Latest Birgitta Conference CFP: Devon, England, 21-24 July 2015

Eddie Jones and Claes Gejrot are happy to announce the CFP for the latest in the series of Birgitta conferences, this time on the topic of “Continuity and Change in the Birgittine Order.”

See the online CFP here, also pasted below:

http://humanities.exeter.ac.uk/english/research/conferences/syoncontinuityandchangeinthebirgittineorder/

Continuity and Change in the Birgittine Order

(Syon Abbey 1415-2015)

Dartington Hall, Devon, 21-24 July 2015

The Birgittine order, over its more than six centuries of existence, has seen many changes: periods of growth and decline, expansion and retrenchment, patronage and persecution; individual houses have been suppressed and restored, declined, revived, relocated, and finally closed; the Birgittine vine has put out new branches, some of which have taken, and some not. And all this against a backdrop of religious, political, and social upheaval and change, that has not always remained safely in the background.

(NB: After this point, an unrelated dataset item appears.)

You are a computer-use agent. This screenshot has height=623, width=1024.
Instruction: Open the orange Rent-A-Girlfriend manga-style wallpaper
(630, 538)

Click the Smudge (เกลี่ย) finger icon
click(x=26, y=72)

Are there any constants? The office, perhaps, or the habit, the rule (or rules?!), the spirit of the saint herself … something intangibly, indefinably Birgittine? Is Birgittine identity about adherence to an essence or ideal, or something that is worked out in practice? Is the idea of charism useful, or an obstacle to historical analysis?

Such questions come into focus sharply this year, when England’s house of Birgittines, Syon Abbey, celebrates the six hundredth anniversary of its foundation by King Henry V in 1415. Those six centuries have seen dramatic fluctuations in fortune, and as many as twenty changes of abode, from the abbey’s medieval heyday by the Thames in Middlesex, through suppression under Henry VIII, restoration by Queen Mary, exile in the Low Countries and France, a two-hundred-year sojourn in Portugal, the return to south-west England, late twentieth-century downsizing, and closure of the convent in 2011. Rule and constitutions have been reinterpreted and rewritten; the office has been sung in Latin, abandoned for the Roman breviary, restored in Latin, and translated into English. The community has seen kingdoms rise and fall; lived through war, fire and earthquake, and responded to the councils of Konstanz, Trent and Vatican II.

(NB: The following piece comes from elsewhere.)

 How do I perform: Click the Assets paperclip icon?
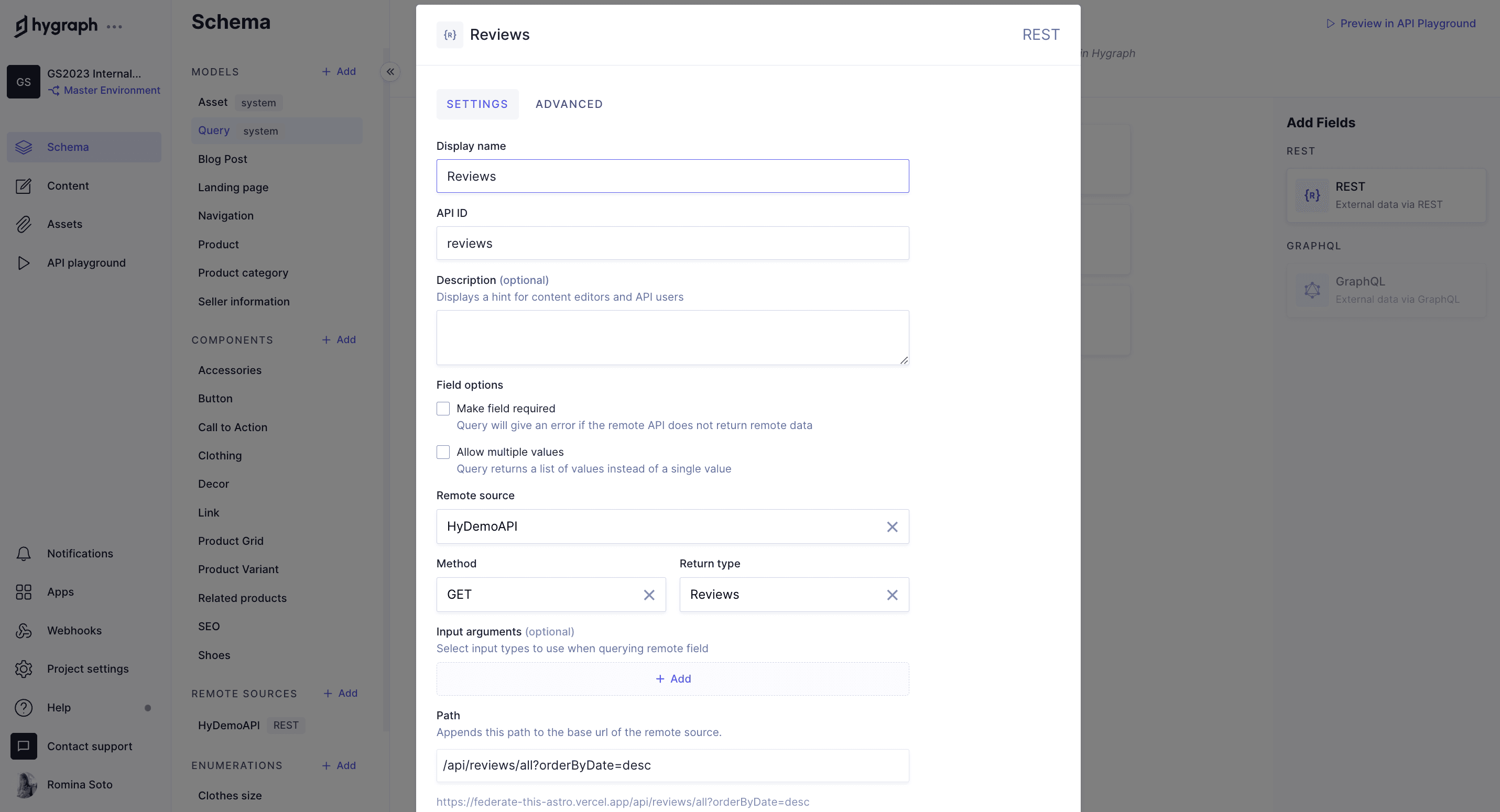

The latest in the series of Birgitta conferences will take place at Dartington Hall in Devon, England, 21-24 July 2015. Proposals for papers of 20 minutes duration will be welcomed by the organisers Eddie Jones and  Claes Gejrot by the deadline of 15 January 2015. The language of the conference will be English. We are equally interested in proposals on Syon Abbey, other Birgittine houses, or the order as a whole. Papers need not engage directly with the question of ‘continuity and change’, though this will be an advantage if we are over-subscribed. Recognising that the period has so far been under-explored, we will be particularly pleased to hear proposals that look at Birgittine experience since 1800.

Registration

Registration for the conference will be available on this site soon.

Sexcentenary event at Syon Park, 19 July 2015 

We imagine that many delegates will also be interested in attending a commemoration of Syon’s foundation that is being held in the grounds of Syon Park, Isleworth, site of Syon Abbey from 1431 until the dissolution, on Sunday 19 July 2015. (For location, see http://www.syonpark.co.uk/.) Organisation of the event is being led by the church of St Bridget of Sweden and Our Lady of Sorrows, Isleworth. It will feature an ecumenical service led by the archbishop of Westminster, Cardinal Vincent Nichols. We are involved in preparations for the event, and will provide further details as they become available.